▸ **What the task asks**
Turn all the items below into a numbered list, skipping any blank lines and leaving the pictures out.

[Saved data entries]

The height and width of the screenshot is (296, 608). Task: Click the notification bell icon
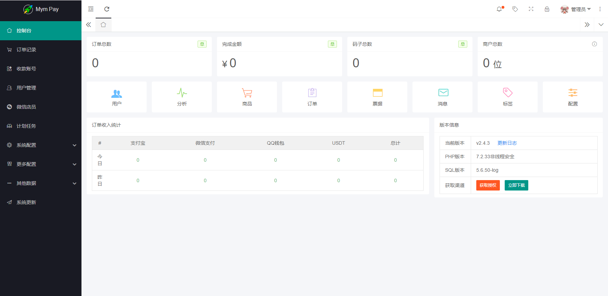[499, 9]
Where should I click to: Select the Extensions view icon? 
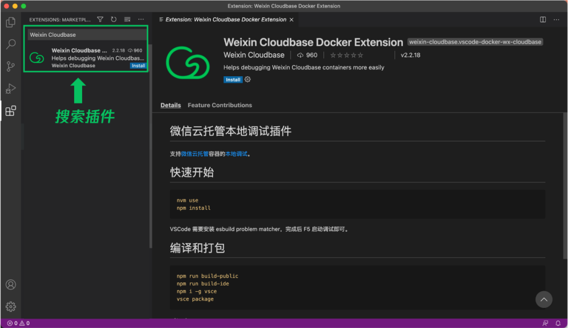11,111
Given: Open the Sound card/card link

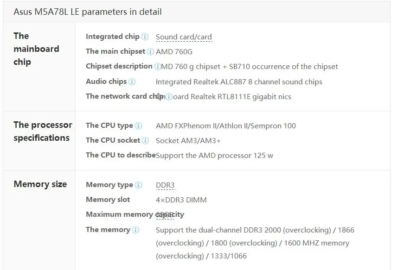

▸ **Full solution**
1. The height and width of the screenshot is (296, 608). Task: Click the notification bell icon
2. [499, 9]
3. Where should I click to: Select the Extensions view icon? 
4. 11,111
5. Given: Open the Sound card/card link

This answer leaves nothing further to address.